Where Trust Really Is Down

That said, trust really is down in a few areas, and it’s important to be clear about just where.

First, there are indeed some ways in which people are less inclined to trust institutions than we used to be. But even here, read with a grain of salt. When people say they don’t trust Target (for example), they often mean something like “I don’t trust Target’s IT systems to ensure that my credit card doesn’t get compromised.”

Note this is an issue that didn’t even exist a decade ago. Also, it’s an issue affecting pretty much any large organization involved in financing. Also, and most important, check how many people have stopped shopping at Target because of concerns about credit cards – I’d bet very few.

Saying “trust is down” without specifying “trust to do what?” is silly. You might as well say “love is down” without grounding the statement in divorce rates, dating sites or something else concrete.

The most important way in which trust really is down is in what Eric Uslaner calls generalized trust. As measured by the General Social Survey for 50-some years, it basically asks, “By and large, do you think people mean well, or can’t you be too careful?” In other words, it is a generalized propensity to trust strangers.

On this measure, there is a very gradual, but nonetheless real, decline over the years. High levels of propensity to trust have been linked to education and optimism. Low levels of propensity to trust have been linked to pessimism and low exposure to out-groups.  It is a true, important, and sad, statement that trust in this sense has indeed declined in the US, and probably in most western world countries.

And that is something to be concerned about, far more than whether “trust” in the pharma industry is down x points on a survey last quarter.

3 replies
  1. Charles H. Green
    Charles H. Green says:

    [This is from Rich Sternhell]

    A very interesting post. I think there is a lot more to the issue of generalized trust than you’ve addressed and much of it has to do with the fact that we live in a much more broadly integrated (in many senses of the word) society than we did fifty years ago. There are multiple aspects to this.

    First is that local is more trustable than distant. We knew our shopkeepers and service providers because they lived in the same town we did. Second is that the people we interacted with looked like us, had names that were similar to ours and had similar ethnic, racial and social backgrounds.

    Until a few years before my family moved out to Long Island, there was a sign at the train station that said “No Dogs or Jews Allowed”. It wasn’t seen as necessary to mention the N word.

    Today, we all have friends whose names we struggle to pronounce. While prejudice is just as real as it has ever been, it no longer keeps people from earning a living or living where they want to. We get online help from people in Manila, Delhi or San Jose. We ride the trains or busses with people who don’t look anything like us.
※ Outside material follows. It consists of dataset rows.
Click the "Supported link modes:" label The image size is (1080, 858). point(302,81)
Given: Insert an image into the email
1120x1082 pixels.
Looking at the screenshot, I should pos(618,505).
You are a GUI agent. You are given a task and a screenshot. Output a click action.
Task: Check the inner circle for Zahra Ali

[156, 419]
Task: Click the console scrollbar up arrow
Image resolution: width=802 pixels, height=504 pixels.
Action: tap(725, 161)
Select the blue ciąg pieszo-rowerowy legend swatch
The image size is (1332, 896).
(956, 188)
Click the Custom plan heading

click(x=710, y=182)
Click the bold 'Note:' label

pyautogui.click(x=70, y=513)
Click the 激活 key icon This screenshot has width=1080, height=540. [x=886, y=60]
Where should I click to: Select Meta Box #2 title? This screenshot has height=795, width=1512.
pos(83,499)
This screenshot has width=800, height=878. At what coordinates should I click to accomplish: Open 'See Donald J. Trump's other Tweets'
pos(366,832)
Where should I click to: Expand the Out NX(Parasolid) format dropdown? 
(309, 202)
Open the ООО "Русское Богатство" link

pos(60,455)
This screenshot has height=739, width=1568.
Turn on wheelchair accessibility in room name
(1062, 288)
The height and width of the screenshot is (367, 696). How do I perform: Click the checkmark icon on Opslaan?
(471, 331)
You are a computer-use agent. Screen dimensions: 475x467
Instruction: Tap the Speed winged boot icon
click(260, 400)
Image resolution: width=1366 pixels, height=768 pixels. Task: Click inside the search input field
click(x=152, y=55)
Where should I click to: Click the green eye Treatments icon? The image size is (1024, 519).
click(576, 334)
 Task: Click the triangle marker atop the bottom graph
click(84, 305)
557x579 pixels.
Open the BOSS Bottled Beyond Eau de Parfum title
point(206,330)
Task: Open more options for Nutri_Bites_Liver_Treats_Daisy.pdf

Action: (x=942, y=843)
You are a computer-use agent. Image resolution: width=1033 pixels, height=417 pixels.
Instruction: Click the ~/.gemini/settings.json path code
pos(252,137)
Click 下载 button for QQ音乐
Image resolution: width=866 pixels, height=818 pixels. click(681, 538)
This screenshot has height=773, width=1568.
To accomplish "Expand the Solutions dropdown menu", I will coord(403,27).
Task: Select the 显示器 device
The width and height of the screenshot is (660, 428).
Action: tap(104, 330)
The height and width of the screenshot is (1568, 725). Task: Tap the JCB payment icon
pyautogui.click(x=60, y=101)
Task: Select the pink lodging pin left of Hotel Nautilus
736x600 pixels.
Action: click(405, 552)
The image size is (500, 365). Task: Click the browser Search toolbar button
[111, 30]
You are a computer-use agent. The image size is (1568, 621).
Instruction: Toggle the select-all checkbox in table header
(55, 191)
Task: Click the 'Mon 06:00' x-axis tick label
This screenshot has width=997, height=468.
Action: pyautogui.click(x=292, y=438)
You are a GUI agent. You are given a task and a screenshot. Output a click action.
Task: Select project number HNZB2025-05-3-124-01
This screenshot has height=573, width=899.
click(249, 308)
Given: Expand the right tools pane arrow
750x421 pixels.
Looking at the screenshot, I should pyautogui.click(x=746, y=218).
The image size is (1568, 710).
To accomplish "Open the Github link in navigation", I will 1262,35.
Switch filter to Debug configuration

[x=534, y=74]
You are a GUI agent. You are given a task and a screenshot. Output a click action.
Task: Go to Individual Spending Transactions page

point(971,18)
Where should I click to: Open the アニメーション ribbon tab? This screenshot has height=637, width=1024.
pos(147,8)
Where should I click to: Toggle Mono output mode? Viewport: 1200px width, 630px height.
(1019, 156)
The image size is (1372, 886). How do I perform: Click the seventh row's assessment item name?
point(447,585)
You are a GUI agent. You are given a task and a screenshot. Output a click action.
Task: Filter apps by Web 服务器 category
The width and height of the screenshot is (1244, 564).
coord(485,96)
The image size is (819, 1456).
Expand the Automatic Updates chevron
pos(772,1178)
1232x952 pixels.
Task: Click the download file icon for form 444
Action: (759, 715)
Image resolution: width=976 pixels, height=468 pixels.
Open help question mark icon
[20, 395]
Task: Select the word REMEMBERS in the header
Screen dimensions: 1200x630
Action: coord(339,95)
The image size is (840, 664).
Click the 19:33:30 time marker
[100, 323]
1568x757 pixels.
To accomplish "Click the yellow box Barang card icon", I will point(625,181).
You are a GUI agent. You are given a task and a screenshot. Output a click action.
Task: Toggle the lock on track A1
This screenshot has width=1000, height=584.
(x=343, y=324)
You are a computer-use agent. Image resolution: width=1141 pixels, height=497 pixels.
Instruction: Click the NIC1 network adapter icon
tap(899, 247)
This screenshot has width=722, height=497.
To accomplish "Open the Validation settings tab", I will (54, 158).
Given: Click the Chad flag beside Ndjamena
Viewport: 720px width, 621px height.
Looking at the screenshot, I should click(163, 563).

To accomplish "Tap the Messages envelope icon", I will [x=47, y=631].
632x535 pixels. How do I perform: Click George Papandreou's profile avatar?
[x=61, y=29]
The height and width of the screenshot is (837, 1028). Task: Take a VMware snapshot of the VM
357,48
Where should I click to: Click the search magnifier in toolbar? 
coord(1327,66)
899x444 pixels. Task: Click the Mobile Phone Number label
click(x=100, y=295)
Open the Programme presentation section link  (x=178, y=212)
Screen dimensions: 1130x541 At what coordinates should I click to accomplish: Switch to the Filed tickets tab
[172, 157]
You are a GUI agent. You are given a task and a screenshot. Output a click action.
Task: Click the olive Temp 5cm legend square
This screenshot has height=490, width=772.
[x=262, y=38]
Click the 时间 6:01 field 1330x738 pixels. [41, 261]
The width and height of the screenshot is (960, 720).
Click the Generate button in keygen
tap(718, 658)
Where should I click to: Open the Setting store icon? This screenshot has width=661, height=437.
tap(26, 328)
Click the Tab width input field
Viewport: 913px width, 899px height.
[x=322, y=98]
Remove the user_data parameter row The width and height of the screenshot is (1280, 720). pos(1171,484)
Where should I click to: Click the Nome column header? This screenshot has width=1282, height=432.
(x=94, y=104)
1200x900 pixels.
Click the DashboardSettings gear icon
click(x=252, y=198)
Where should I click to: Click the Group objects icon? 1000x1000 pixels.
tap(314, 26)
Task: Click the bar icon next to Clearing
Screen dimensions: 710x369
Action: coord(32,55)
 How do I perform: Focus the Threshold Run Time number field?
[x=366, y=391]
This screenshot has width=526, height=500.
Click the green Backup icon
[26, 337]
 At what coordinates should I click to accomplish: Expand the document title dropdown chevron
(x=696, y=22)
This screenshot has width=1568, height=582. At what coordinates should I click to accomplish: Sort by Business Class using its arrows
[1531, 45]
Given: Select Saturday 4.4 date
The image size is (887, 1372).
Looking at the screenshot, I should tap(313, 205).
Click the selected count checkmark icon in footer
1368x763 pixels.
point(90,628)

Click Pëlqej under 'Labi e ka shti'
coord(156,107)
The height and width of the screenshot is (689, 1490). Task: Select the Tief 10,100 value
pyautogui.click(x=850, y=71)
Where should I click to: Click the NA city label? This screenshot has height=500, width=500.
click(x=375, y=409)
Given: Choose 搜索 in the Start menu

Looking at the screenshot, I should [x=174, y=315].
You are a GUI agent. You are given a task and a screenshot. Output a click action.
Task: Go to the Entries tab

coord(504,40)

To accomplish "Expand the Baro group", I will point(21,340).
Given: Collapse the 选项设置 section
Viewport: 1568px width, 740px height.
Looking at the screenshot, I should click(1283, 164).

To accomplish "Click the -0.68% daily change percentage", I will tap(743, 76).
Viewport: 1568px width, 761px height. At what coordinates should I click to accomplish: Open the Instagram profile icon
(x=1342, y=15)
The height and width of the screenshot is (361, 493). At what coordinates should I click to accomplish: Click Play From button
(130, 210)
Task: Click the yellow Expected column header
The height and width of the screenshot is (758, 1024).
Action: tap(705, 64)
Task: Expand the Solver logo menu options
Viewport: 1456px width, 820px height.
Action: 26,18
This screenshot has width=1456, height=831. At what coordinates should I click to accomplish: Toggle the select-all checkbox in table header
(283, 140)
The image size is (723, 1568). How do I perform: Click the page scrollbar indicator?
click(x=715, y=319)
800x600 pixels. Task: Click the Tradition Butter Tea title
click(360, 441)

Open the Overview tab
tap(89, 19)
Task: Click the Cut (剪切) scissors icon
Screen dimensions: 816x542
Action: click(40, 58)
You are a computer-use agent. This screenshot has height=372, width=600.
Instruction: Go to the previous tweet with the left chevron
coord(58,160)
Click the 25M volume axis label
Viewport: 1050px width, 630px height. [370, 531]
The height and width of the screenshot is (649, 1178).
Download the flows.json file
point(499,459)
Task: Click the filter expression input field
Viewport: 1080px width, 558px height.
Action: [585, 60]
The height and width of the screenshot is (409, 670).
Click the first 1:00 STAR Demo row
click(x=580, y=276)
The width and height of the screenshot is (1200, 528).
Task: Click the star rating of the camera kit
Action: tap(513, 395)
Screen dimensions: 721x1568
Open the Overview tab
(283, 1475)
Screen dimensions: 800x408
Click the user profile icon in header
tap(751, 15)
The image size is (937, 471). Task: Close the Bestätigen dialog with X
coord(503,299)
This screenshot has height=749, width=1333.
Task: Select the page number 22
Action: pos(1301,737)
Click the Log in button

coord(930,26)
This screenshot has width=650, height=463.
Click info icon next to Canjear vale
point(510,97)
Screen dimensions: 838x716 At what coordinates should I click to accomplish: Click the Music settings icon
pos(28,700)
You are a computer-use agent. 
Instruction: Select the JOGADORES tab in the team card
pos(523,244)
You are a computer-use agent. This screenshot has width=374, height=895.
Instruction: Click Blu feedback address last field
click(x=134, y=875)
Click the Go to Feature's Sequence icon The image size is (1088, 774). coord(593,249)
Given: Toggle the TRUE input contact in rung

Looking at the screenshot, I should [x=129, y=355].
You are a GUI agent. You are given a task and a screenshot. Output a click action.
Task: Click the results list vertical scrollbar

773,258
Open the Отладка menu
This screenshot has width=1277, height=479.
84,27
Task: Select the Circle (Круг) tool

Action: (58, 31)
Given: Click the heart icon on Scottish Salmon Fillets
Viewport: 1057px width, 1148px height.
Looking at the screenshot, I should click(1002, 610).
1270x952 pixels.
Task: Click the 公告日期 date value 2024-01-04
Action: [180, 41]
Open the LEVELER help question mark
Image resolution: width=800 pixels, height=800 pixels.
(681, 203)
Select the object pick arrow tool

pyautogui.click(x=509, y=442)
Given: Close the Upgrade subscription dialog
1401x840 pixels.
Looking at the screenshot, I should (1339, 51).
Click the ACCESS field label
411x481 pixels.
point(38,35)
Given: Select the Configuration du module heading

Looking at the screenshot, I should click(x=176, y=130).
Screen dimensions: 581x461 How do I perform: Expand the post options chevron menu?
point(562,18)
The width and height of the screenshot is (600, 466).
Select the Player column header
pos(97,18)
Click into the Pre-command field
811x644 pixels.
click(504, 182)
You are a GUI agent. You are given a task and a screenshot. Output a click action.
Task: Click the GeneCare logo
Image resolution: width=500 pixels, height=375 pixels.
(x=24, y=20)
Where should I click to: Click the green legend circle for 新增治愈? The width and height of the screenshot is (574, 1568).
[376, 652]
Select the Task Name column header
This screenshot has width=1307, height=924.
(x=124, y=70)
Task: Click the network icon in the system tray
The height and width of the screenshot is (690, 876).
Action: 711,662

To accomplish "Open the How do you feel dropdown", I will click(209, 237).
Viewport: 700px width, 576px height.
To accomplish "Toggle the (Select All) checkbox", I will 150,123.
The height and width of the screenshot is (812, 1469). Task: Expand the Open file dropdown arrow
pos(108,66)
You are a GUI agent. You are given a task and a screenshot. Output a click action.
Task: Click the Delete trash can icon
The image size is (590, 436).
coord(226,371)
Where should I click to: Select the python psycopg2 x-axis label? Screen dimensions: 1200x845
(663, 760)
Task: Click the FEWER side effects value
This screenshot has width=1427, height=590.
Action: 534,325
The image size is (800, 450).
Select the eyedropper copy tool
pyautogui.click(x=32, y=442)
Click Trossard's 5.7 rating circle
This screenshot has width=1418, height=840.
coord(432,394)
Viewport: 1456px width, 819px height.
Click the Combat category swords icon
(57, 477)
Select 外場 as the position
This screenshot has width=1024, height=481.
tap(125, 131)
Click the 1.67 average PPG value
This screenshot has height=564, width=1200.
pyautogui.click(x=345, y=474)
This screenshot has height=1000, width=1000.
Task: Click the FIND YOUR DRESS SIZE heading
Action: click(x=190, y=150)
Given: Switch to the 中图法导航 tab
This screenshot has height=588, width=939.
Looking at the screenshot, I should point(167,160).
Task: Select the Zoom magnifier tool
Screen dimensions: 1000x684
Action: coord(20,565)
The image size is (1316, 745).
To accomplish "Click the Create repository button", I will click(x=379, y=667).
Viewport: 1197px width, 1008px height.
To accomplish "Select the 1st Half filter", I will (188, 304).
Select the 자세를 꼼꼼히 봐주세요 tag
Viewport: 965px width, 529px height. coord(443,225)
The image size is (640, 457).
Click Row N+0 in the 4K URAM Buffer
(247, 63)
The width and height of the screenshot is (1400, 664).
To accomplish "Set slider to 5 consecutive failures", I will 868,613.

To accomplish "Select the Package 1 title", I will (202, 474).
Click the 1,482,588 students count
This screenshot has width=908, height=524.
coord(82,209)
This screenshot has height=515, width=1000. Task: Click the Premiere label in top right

And even most of our clubs have become fully integrated (with precious few all male bastions).

    I would make the argument that there is both a biological and a learned hesitancy to trust as the distance from one’s immediate “tribe” increases. We unthinkingly cross all sorts of barriers on an hourly or daily basis today and that a decline in generalized trust is a natural consequence of that.

    Our high level of trust in the past came at the cost of excluding people who didn’t fit our “tribal profile”. It seems to me that a lower level of generalized trust is a small price to pay for that societal change. Those of us who are optimists believe that familiarity with people different than ourselves will allow the level of trust to rise over time.

    So is it really something to be concerned about? Or something that tells us that the world is in fact becoming a better place and that our loss of comfort/trust is a small price to pay for a more open society?

    Rich

    Reply
  2. Randy Conley
    Randy Conley says:

    Great points Charlie. Like many things in life, it’s easy to generalize the topic of trust and categorically say “it’s down.” But as you point out, trust is alive and well in many aspects of our lives, business, and society.